К сожалению, у меня не было настоящих подруг, и я даже не понимала, кому смогу рассказать эту сцену.
Уверенная, что «инцидент с отцом» исчерпан, я без особых усилий включила его в ряд курьезов, которые прячут в глухой угол памяти, и была просто обескуражена, когда через несколько дней Феня, поманив пальцем, зазвала меня на кухню и, усадив, таинственно прошептала: «Ну так вот, Катерина, ко мне приходил твой отец. Бабушка его выгнала, но он не гордый, и послушай, что я скажу…» — «Феня!..» — от затопившего меня негодования я просто лишилась слов. Этого еще не хватает! Да как она… Но Феня все продумала и отступать не собиралась. «Не бесись! — прикрикнула она строго. — Я его вон с каких пор знаю. Мать твоя только в ниверситет поступила, как он к нам ходить начал. Пять лет ходил кажный день, а потом еще жил здесь почитай столько же. И я как тогда говорила, так и сейчас повторю, что зря бабка так круто все развела. Жили и жили бы. Он парень видный. Да, из простых. Но ведь и тогда видно было, что простым не останется. Теперь стал начальником, ездит на черной „Волге“. Дашутка, тетка его, ну та, конечно, деревенская. Так ведь она один раз в году только наведывалась, неделю гостила. Ну а Екатерине Андреевне нашей и это много казалось. Только Дашутка за дверь, проветривать все приказывала, ну и на Митю кривилась. Конечно, Митя не Борис Алексеевич, да только Коте она жизнь сломала: страшно сказать, до сороковки девка не дотянула!» — «Феня, не смей!» — «А что? Ты сама меня завела. И нечего плакать! Разве мне твою маму не жалко? Я ж ее нянчила. Славненькая была, тихая. А как спросят, кого ты, Котенька, больше всех любишь, она сразу ко мне прижмется и: „Феню“. Ася, та была меньше ласкова. Зажмется в угол — и сидит. От нее иногда словца не дождешься… Да кончай плакать ты, Катерина. Ну что поделаешь, Бог дал, Бог взял. Ты, слава Христу, не сиротой на свете осталась. Есть кому за тобой присмотреть, выучить, в люди вывести. Вот даже, к слову сказать, отец…» — «Феня! — наконец-то я собралась с силами. — Ты несешь чушь, и я запрещаю тебе называть этого… моим отцом, слышишь?» — «Слышу, — Феня язвительно скривилась, — как же не слышать, если орешь. А с лица — прямо бабка. Вот уж порода одна, прости Господи. И то сказать, горбатого могила исправит».

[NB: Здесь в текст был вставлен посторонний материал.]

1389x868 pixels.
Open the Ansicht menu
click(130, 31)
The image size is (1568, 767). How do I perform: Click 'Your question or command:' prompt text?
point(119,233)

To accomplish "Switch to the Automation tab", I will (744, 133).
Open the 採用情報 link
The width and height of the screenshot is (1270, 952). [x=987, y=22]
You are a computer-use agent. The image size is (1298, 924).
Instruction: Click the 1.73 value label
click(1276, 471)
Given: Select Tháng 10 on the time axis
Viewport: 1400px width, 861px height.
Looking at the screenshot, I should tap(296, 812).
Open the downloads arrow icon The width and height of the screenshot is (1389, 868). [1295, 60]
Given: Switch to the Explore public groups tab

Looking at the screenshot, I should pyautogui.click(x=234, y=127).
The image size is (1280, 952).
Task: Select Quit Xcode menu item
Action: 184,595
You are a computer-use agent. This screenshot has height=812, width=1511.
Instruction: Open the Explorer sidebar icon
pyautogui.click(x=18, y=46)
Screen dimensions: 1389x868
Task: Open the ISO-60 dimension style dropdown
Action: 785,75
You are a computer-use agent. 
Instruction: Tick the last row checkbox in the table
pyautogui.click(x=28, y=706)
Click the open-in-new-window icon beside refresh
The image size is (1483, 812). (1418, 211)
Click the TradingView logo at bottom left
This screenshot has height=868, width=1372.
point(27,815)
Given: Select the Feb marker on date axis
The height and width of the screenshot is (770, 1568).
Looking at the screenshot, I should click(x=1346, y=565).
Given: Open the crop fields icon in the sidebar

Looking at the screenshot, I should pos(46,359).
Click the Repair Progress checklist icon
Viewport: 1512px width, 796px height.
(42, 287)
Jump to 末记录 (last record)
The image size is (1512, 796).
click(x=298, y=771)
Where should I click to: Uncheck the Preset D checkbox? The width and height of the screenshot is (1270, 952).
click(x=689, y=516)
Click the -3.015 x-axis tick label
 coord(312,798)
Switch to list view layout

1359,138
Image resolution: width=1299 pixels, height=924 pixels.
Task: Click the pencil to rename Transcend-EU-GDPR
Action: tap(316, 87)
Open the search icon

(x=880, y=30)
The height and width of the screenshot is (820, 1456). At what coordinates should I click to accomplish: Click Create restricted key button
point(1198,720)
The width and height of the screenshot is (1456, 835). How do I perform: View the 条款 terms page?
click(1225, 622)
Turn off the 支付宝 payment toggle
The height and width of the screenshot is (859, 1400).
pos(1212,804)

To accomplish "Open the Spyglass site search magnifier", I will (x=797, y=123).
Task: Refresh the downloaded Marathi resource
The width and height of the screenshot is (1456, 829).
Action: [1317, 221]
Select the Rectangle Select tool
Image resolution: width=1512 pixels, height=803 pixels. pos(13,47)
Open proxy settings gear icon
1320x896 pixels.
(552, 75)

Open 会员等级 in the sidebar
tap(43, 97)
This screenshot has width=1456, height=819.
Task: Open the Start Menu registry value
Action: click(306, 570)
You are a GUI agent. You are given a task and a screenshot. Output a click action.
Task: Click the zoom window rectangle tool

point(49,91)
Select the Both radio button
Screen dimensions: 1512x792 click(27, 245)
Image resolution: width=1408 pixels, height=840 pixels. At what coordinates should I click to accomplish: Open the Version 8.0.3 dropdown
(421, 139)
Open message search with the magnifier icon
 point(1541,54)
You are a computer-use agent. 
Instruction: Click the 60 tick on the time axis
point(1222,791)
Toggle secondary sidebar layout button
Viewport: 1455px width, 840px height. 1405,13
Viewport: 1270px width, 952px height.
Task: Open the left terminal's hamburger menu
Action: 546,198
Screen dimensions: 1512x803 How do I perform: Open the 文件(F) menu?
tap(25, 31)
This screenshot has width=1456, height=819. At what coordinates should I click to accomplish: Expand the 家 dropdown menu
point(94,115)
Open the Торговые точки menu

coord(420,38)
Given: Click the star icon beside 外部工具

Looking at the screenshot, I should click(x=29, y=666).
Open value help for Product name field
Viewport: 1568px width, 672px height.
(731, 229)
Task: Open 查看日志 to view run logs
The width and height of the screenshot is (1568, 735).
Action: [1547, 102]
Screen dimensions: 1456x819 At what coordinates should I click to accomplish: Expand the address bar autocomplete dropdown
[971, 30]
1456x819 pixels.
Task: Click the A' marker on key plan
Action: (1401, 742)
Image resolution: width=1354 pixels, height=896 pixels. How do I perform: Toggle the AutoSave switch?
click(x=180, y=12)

В институт я поступила легко. Само собой разумеется, для страховки Борис Алексеевич сделал два-три звонка, но пятерки я заработала честно. Литература с историей — это не математика с химией, в которых, несмотря на титанические усилия бабушки и приглашенного репетитора, я так и осталась на уровне зайца, выученного играть на барабане. Официально это признали буквально в канун выпускных экзаменов; до этого тихо надеялись, что если уж не хватающий звезд с неба Саша успешно учится в Техноложке, я безусловно подтянусь и тоже пойду по пути пращуров. Увы! Однако сказав «увы», необходимо было срочно обрести альтернативу. Ошеломленная своей несостоятельностью, я тупо молчала, и тут-то Борис Алексеевич взял бразды в свои руки, и в результате…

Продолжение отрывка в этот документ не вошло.